STATED TASK
Please turn every line of the material below into a JSON list of strings, one string per line, leaving out blank lines.

— begin DATASET ENTRIES —

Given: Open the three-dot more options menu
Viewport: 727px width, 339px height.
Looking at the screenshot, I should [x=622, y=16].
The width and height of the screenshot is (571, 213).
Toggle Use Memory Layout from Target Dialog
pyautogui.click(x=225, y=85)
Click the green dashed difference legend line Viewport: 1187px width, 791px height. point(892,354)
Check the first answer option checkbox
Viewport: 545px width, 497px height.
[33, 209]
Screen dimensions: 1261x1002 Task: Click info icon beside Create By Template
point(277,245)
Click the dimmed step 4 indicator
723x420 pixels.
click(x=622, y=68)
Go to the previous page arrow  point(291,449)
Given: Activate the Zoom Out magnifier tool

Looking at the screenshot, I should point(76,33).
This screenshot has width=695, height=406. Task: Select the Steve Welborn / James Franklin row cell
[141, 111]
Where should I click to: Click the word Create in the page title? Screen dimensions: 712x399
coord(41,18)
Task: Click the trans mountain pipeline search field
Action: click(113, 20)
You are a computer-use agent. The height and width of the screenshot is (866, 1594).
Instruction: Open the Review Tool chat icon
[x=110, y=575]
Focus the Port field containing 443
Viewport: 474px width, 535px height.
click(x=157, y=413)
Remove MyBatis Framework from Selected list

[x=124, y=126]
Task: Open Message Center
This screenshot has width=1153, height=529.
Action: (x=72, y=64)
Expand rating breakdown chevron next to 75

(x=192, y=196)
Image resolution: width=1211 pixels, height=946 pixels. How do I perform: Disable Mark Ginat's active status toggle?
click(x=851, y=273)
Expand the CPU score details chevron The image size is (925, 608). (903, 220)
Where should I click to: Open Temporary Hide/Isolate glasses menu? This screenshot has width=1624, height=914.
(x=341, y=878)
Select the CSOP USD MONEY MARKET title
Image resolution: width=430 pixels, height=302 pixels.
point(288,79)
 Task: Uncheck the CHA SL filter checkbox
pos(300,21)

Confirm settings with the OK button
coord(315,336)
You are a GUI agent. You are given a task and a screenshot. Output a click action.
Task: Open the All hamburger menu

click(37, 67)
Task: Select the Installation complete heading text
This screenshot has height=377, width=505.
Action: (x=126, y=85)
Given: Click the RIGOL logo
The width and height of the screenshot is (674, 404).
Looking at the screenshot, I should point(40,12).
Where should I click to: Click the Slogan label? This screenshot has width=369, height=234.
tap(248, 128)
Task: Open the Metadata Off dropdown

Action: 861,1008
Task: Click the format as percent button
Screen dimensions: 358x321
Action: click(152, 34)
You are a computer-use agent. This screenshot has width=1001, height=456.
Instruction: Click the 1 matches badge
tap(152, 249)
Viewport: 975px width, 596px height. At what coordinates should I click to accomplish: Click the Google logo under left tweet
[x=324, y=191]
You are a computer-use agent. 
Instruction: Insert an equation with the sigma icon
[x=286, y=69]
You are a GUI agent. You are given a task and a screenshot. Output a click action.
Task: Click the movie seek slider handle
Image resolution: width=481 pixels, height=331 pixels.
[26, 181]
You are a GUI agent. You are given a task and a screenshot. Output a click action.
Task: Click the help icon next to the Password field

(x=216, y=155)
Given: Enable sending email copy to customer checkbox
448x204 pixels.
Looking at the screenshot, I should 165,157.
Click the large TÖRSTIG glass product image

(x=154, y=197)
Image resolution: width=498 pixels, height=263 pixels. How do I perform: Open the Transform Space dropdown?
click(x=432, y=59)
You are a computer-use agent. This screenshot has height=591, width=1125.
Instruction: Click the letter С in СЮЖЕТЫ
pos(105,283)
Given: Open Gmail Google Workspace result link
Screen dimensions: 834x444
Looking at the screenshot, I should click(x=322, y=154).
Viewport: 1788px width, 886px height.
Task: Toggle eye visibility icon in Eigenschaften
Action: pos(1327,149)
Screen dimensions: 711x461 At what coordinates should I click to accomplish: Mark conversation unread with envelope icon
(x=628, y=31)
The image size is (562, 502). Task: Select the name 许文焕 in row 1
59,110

— end DATASET ENTRIES —

FINAL RESULT
[
  "Given: Open the three-dot more options menu",
  "Viewport: 727px width, 339px height.",
  "Looking at the screenshot, I should [x=622, y=16].",
  "The width and height of the screenshot is (571, 213).",
  "Toggle Use Memory Layout from Target Dialog",
  "pyautogui.click(x=225, y=85)",
  "Click the green dashed difference legend line Viewport: 1187px width, 791px height. point(892,354)",
  "Check the first answer option checkbox",
  "Viewport: 545px width, 497px height.",
  "[33, 209]",
  "Screen dimensions: 1261x1002 Task: Click info icon beside Create By Template",
  "point(277,245)",
  "Click the dimmed step 4 indicator",
  "723x420 pixels.",
  "click(x=622, y=68)",
  "Go to the previous page arrow  point(291,449)",
  "Given: Activate the Zoom Out magnifier tool",
  "Looking at the screenshot, I should point(76,33).",
  "This screenshot has width=695, height=406. Task: Select the Steve Welborn / James Franklin row cell",
  "[141, 111]",
  "Where should I click to: Click the word Create in the page title? Screen dimensions: 712x399",
  "coord(41,18)",
  "Task: Click the trans mountain pipeline search field",
  "Action: click(113, 20)",
  "You are a computer-use agent. The height and width of the screenshot is (866, 1594).",
  "Instruction: Open the Review Tool chat icon",
  "[x=110, y=575]",
  "Focus the Port field containing 443",
  "Viewport: 474px width, 535px height.",
  "click(x=157, y=413)",
  "Remove MyBatis Framework from Selected list",
  "[x=124, y=126]",
  "Task: Open Message Center",
  "This screenshot has width=1153, height=529.",
  "Action: (x=72, y=64)",
  "Expand rating breakdown chevron next to 75",
  "(x=192, y=196)",
  "Image resolution: width=1211 pixels, height=946 pixels. How do I perform: Disable Mark Ginat's active status toggle?",
  "click(x=851, y=273)",
  "Expand the CPU score details chevron The image size is (925, 608). (903, 220)",
  "Where should I click to: Open Temporary Hide/Isolate glasses menu? This screenshot has width=1624, height=914.",
  "(x=341, y=878)",
  "Select the CSOP USD MONEY MARKET title",
  "Image resolution: width=430 pixels, height=302 pixels.",
  "point(288,79)",
  " Task: Uncheck the CHA SL filter checkbox",
  "pos(300,21)",
  "Confirm settings with the OK button",
  "coord(315,336)",
  "You are a GUI agent. You are given a task and a screenshot. Output a click action.",
  "Task: Open the All hamburger menu",
  "click(37, 67)",
  "Task: Select the Installation complete heading text",
  "This screenshot has height=377, width=505.",
  "Action: (x=126, y=85)",
  "Given: Click the RIGOL logo",
  "The width and height of the screenshot is (674, 404).",
  "Looking at the screenshot, I should point(40,12).",
  "Where should I click to: Click the Slogan label? This screenshot has width=369, height=234.",
  "tap(248, 128)",
  "Task: Open the Metadata Off dropdown",
  "Action: 861,1008",
  "Task: Click the format as percent button",
  "Screen dimensions: 358x321",
  "Action: click(152, 34)",
  "You are a computer-use agent. This screenshot has width=1001, height=456.",
  "Instruction: Click the 1 matches badge",
  "tap(152, 249)",
  "Viewport: 975px width, 596px height. At what coordinates should I click to accomplish: Click the Google logo under left tweet",
  "[x=324, y=191]",
  "You are a computer-use agent. ",
  "Instruction: Insert an equation with the sigma icon",
  "[x=286, y=69]",
  "You are a GUI agent. You are given a task and a screenshot. Output a click action.",
  "Task: Click the movie seek slider handle",
  "Image resolution: width=481 pixels, height=331 pixels.",
  "[26, 181]",
  "You are a GUI agent. You are given a task and a screenshot. Output a click action.",
  "Task: Click the help icon next to the Password field",
  "(x=216, y=155)",
  "Given: Enable sending email copy to customer checkbox",
  "448x204 pixels.",
  "Looking at the screenshot, I should 165,157.",
  "Click the large TÖRSTIG glass product image",
  "(x=154, y=197)",
  "Image resolution: width=498 pixels, height=263 pixels. How do I perform: Open the Transform Space dropdown?",
  "click(x=432, y=59)",
  "You are a computer-use agent. This screenshot has height=591, width=1125.",
  "Instruction: Click the letter С in СЮЖЕТЫ",
  "pos(105,283)",
  "Given: Open Gmail Google Workspace result link",
  "Screen dimensions: 834x444",
  "Looking at the screenshot, I should click(x=322, y=154).",
  "Viewport: 1788px width, 886px height.",
  "Task: Toggle eye visibility icon in Eigenschaften",
  "Action: pos(1327,149)",
  "Screen dimensions: 711x461 At what coordinates should I click to accomplish: Mark conversation unread with envelope icon",
  "(x=628, y=31)",
  "The image size is (562, 502). Task: Select the name 许文焕 in row 1",
  "59,110"
]